Dive Brief:
- CBRE’s facilities management net revenue, within its Global Workplace Solutions segment, grew 16.7% year over year in the fourth quarter, to over $4.66 billion, with strength across the firm’s enterprise and local businesses, according to a Feb. 13 release. This growth was particularly strong in the technology, industrial, data center and healthcare sectors, CBRE said.
- The company also reported significant overall growth in the fourth quarter of 2024, growing revenue 16% year over year and net revenue 18% in that time.
- CBRE is restructuring its business lines following the integration of Turner & Townsend, which added project management capabilities, and the acquisition of Industrious, a provider of premium flexible workplace solutions. This will enable the firm to generate synergies across verticals, CEO Bob Sulentic said on an earnings call.
Dive Insight:
The Global Workplace Solutions’s overarching segment grew revenue 15.4% year over year, to $7.04 billion, in the fourth quarter of 2024, with net revenue increasing 18.5% in that time, to $2.799 billion. Project management net revenue rose 9% year over year, led by CBRE’s Turner & Townsend business, which grew revenue 20% with particular strength in North America and the U.K., according to the release.
The tech, media and telecom segment accounted for 25% of CBRE’s facilities management revenue, followed by life sciences and healthcare, 20%, and financial services, 19%, according to the firm’s Q4 earnings presentation.
CBRE’s advisory services segment grew revenue 19.2% year over year, to $3.09 billion, with leasing revenue growth led by the Americas, where U.S. office leasing revenue grew 28% year over year, according to the firm’s earnings presentation. Occupiers are increasingly comfortable making long-term decisions given improved return-to-office momentum and a healthy economic outlook, CBRE said in its release, noting that major gateways showed continued strength in Q4.
“New York led most of the office leasing recovery in 2024 as other markets accelerated substantially in the fourth quarter,” Chief Financial Officer Emma Giamartino said on the earnings call. “Markets comprising New York, San Francisco, Los Angeles, Chicago, Washington, D.C., and Boston, grew approximately 30% in aggregate.”

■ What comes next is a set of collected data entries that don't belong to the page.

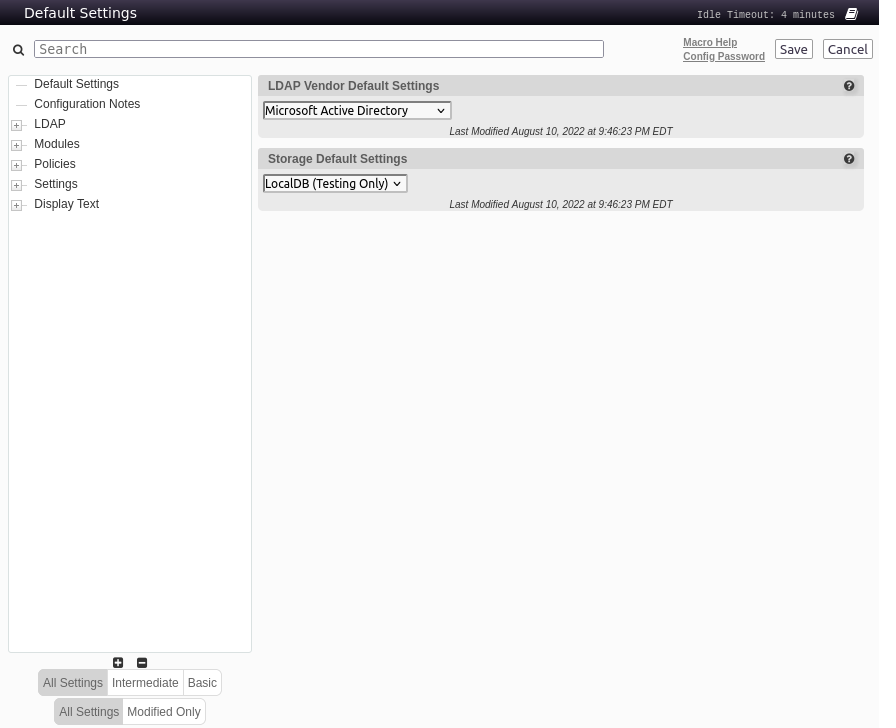Focus the Search input field
This screenshot has height=728, width=896.
[319, 49]
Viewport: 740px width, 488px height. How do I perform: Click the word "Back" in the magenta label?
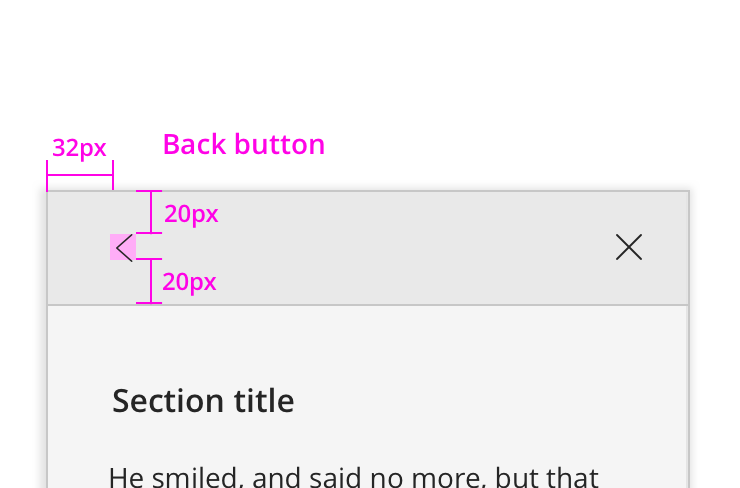coord(191,145)
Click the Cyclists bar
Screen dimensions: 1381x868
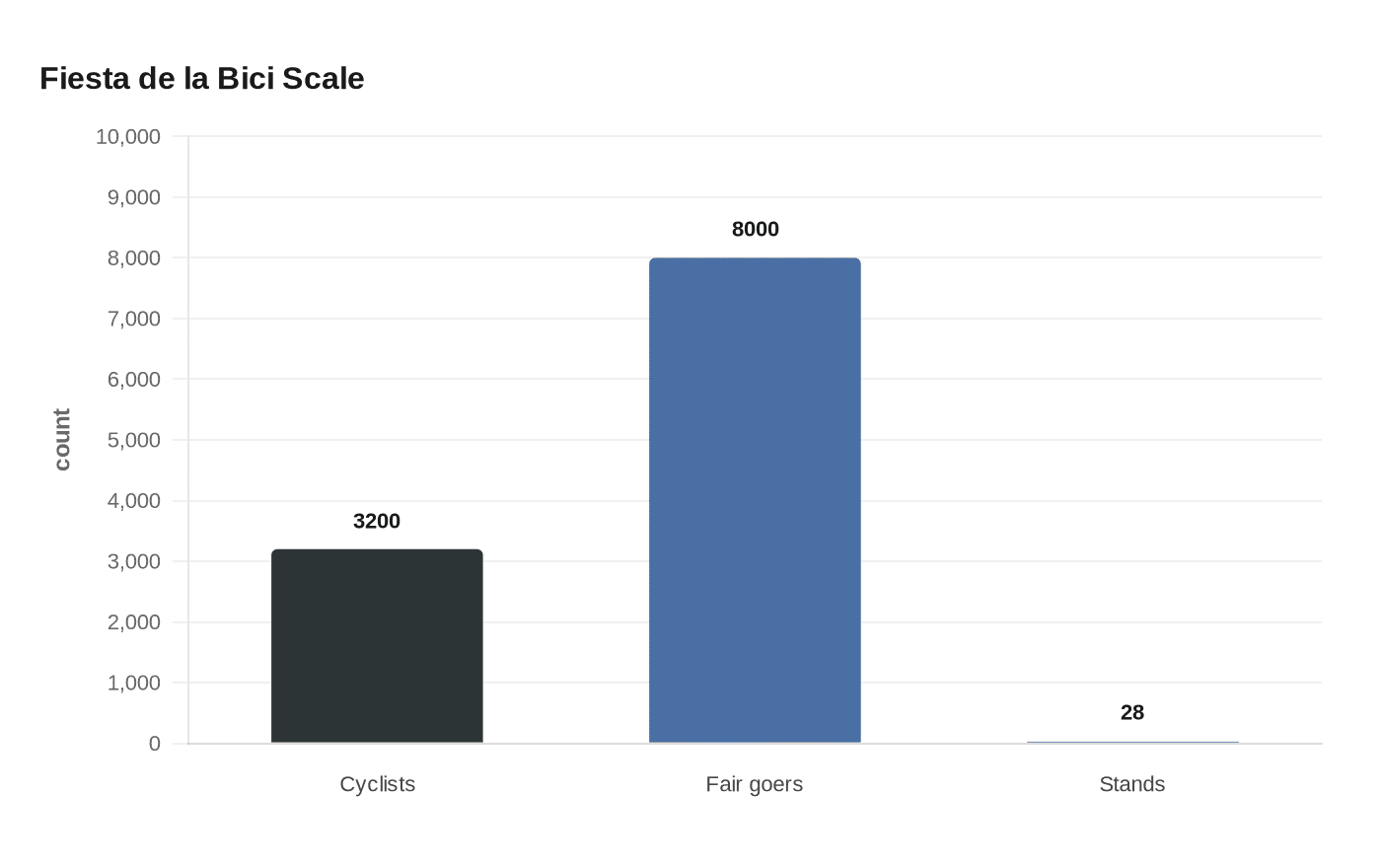click(x=377, y=646)
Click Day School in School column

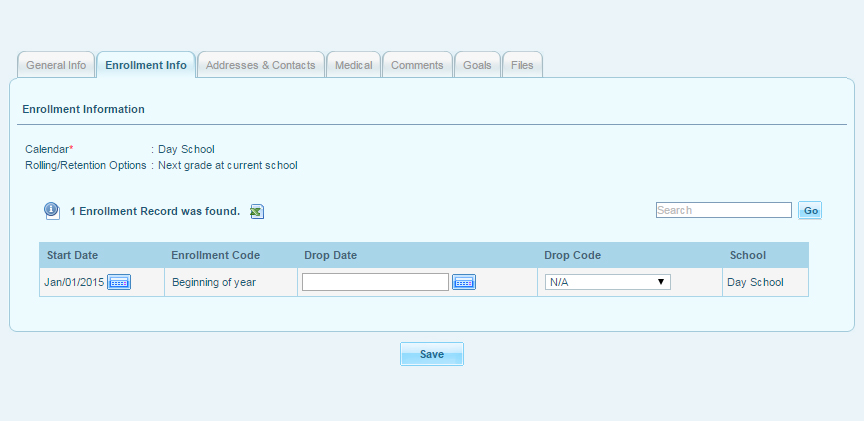[755, 283]
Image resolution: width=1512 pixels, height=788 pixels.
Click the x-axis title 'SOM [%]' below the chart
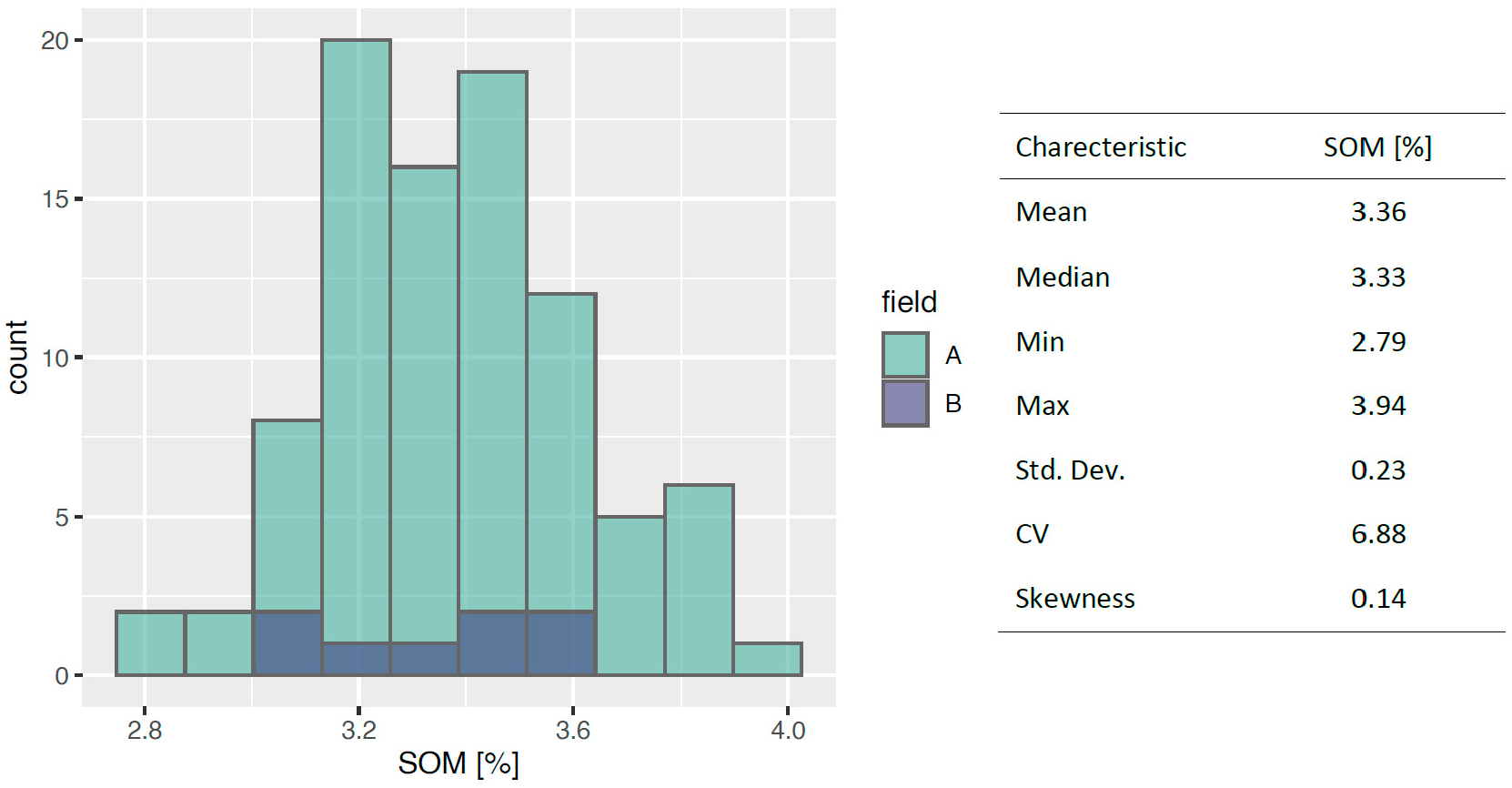pyautogui.click(x=459, y=763)
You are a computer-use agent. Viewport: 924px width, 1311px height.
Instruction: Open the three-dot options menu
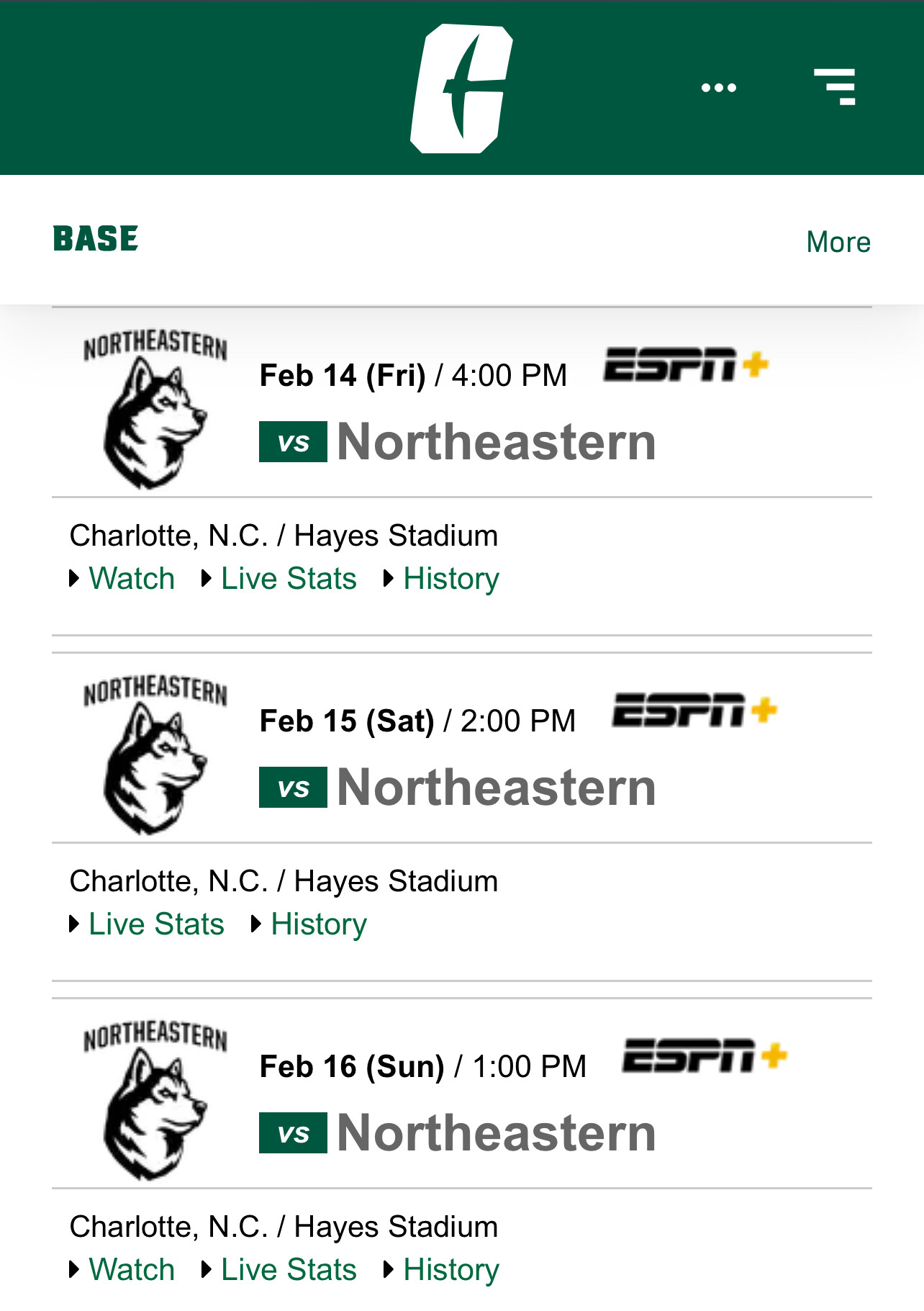[x=719, y=88]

“Other large markets, like Dallas, Atlanta and Seattle, grew even faster, and certain smaller Midwest markets picked up considerably,” the firm said in its presentation.
The company continues to participate in the data center sector across multiple lines of its business, including project management, facilities management, brokerage and investment management, Sulentic said.
“Our facilities management group manages over 700 data centers. In this business, we fortified our technical services capabilities with last year's acquisition of Direct Line Global, which serves a large base of hyperscale clients,” he said.
As a result of the firm acquiring full ownership of Industrious and integrating the project management capabilities of Turner & Townsend, it will establish new business segments this year. These will include Building Operations & Experience, comprising enterprise and local facilities management and property management, which will include flexible workplace solutions, and Project Management, consisting of the combined Turner & Townsend/CBRE project management business, CBRE said in the release.
“When you look across that base of assets, the management of that base of assets is very, very fragmented. Even though we manage 7 billion square feet, that's just a small, small piece of that portfolio,” Sulentic said on the call. “When you manage all those different classes of assets, there's some very common things that go on: procurement, building, engineering, maintaining records on maintenance of the building, and then responding to what you find in those records about preventative maintenance, accounting for the operations of the building. There [are] all kinds of commonality, whether you're managing a hospital or a complex warehouse.”
“We think by bringing these businesses together, that will generate some strong synergies and strong learning across that kind of horizontal element to that portfolio building,” Sulentic said, noting the firm’s vertical expertise across warehouses, hospitals and office space. “What we think we'll do by bringing this all together is grow our knowledge, grow the synergies across them [and] be able to scale our capabilities, and, by the way, add experience to the mix with Industrious.”